• Required work: Retype, word for word, every line of the records below starting at the one that contains "You are a computer-use" and ending at the one that contains "Instruction: Focus the"; include both of those lines and nothing more.

• Data under study:
= = = =

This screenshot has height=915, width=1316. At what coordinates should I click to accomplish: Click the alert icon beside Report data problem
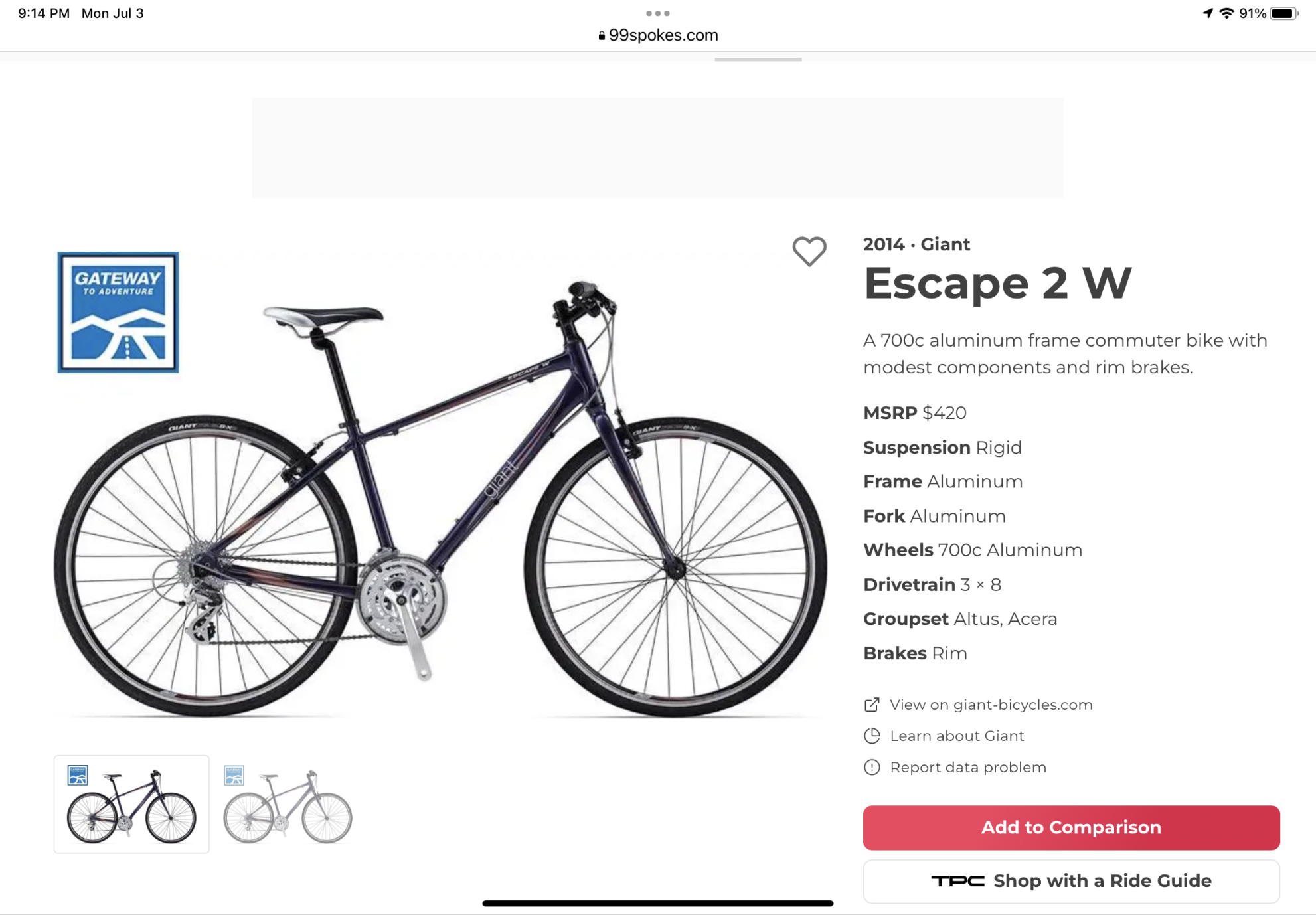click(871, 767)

= = = =

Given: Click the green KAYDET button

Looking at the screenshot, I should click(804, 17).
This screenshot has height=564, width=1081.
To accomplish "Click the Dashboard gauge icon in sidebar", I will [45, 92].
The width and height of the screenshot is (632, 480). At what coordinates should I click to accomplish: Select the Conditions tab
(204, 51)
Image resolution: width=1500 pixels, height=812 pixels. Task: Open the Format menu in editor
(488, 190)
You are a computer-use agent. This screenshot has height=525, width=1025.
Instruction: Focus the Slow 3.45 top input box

= = = =

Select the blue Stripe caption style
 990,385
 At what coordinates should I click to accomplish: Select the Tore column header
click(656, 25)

= = = =

• Response:
You are a computer-use agent. This screenshot has height=525, width=1025.
Instruction: Focus the Slow 3.45 top input box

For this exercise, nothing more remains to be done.